By Sean Flynn of The Spartanburg Herald-Journal
To become a featured artist on the campus of Converse College, Dee Dee Bonds had to learn how to operate a blowtorch.
Bonds’ "Pipedreams" sculpture – a semicircle of blue pipes resembling an organ, surrounding a flowing metal sculpture that looks like a person and is designed to spin in the wind and strike the pipes to make a distinct sound – did not come to fruition until Bonds mastered some of the laws of science and heavy machinery.
"There was a lot of muscle work," said Bonds, who is an interior design major at Converse. "I learned how to weld. I learned the physics part, which is important, because what I had here may not work."
As one of the students in a kinetic sculpture class held jointly by Converse and Wofford – taught by Converse art professor Mac Boggs and Wofford physics professor Dan Lejeune – Bonds’ sculpture is one of four being displayed behind Converse’s Phifer Hall, to go with two being shown at Wofford near its Church Street entrance.
The six students, mostly art majors or those who had taken art classes in the past, were given the task of designing and creating a piece of kinetic art, which refers broadly to any sculpture that features movement.
One of the Wofford sculptures is a piece that sits over the fountain near the main entrance, while the other is a camera obscura that can be used by art classes. Lejeune said Wofford faculty members are lobbying for the art to become a permanent part of the campus.
The four Converse pieces include Bonds’ "Pipedreams"; Courtney Layland’s "Magneto," a sculpture inspired by chaos theory that features a pendulum being knocked off course by a series of powerful magnets; "Drag-star," by Brandi Criscitiello, a car lover who built the shell of a car and placed it on a pivot, allowing passers-by to move it with their own two hands; and "Palmetto Trio," by Kathy Zimmerli Wofford, displaying three metal pennants, inspired by the shape of South Carolina and its regions, that blow easily in the wind.
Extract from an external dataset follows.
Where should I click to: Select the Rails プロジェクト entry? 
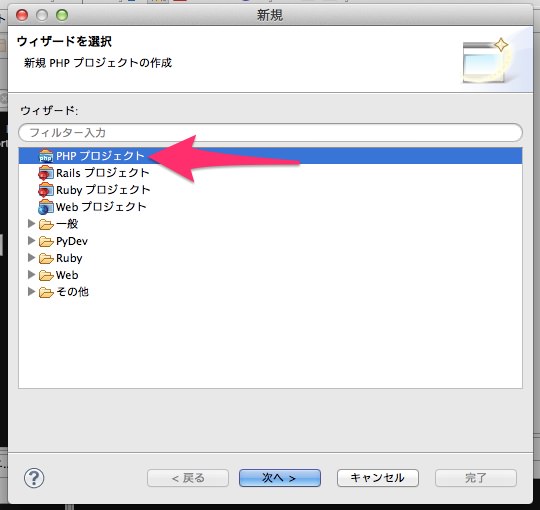tap(270, 173)
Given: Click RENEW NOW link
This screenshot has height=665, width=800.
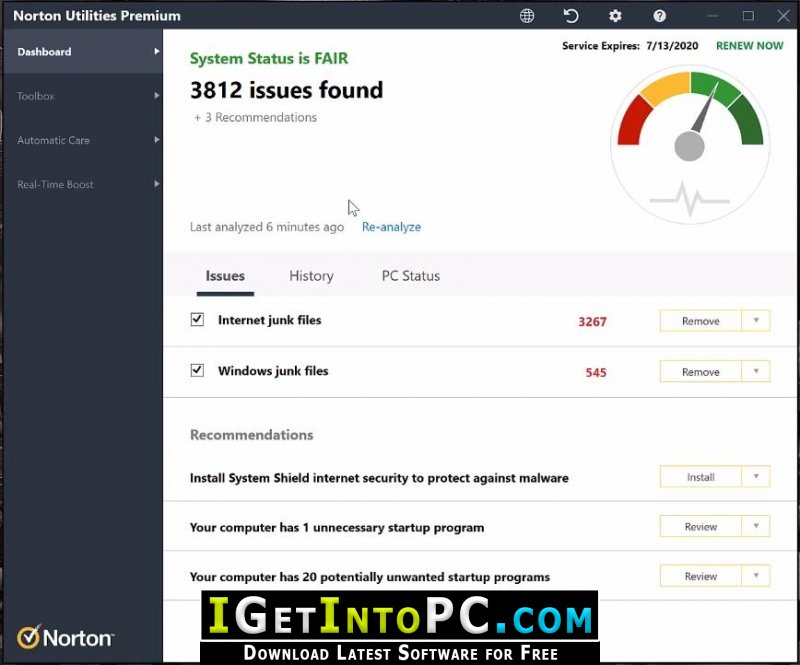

Zimmerli Wofford, a studio art major at Converse, estimated she spent about 120 hours building her three sculptures, including time spent using a laser cutter to draw ocean waves and fish into one of the sculptures, representing the coastal region of the state.
All three shapes are roughly based on the shape of South Carolina.
"What I wanted to do was take something that is normally static and incorporate movement into it," Zimmerli Wofford said.
Each student was given a $1,000 budget and access to the equipment of Freedom Fabricators, a Spartanburg metal-working company that donated time and resources to the class. The students presented their ideas to the instructors, and then began building the pieces. The monetary constraints and the science of the pieces required constant tweaks, Boggs said.
Bonds, who is majoring in interior design, had an original design in which the pipes were of different widths. When the price tag came in too high, however, she changed it so that the pipes were the same size but different heights.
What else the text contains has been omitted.